Directions for this task — Hunt for the word "agent" across the entries below, copying each line that holds it.

Saved data entries
_____

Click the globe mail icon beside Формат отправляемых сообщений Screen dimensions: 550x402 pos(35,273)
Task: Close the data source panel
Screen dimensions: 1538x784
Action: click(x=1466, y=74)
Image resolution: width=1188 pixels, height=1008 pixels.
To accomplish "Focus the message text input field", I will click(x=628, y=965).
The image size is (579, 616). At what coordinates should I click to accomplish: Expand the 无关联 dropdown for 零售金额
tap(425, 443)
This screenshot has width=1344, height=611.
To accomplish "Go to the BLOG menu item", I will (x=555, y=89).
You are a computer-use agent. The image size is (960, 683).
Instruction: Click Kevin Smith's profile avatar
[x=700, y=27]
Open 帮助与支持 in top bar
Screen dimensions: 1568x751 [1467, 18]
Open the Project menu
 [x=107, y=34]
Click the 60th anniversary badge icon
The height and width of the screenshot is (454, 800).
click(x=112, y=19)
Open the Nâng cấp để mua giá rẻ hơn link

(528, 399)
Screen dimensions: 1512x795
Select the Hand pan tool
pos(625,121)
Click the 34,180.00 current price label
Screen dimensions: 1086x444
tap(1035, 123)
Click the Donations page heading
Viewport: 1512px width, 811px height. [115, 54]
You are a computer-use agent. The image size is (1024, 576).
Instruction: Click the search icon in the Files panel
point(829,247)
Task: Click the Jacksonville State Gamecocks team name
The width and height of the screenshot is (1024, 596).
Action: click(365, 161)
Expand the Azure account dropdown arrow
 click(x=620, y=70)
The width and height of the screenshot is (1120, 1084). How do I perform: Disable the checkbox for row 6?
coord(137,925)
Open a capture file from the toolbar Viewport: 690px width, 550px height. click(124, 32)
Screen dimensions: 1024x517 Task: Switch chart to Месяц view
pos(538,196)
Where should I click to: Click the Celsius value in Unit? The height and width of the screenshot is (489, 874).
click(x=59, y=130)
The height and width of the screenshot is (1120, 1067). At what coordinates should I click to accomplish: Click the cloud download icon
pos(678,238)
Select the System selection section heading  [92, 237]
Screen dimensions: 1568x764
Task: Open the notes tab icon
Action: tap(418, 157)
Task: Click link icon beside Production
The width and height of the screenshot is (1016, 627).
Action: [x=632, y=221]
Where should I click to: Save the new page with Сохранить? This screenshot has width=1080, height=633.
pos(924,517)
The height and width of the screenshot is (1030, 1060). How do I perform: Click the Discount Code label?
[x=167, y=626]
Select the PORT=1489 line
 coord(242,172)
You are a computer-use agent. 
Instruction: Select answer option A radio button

_____

Answer for the task —
You are a computer-use agent. The image size is (960, 683).
You are a computer-use agent. The image size is (1024, 576).
You are a computer-use agent. 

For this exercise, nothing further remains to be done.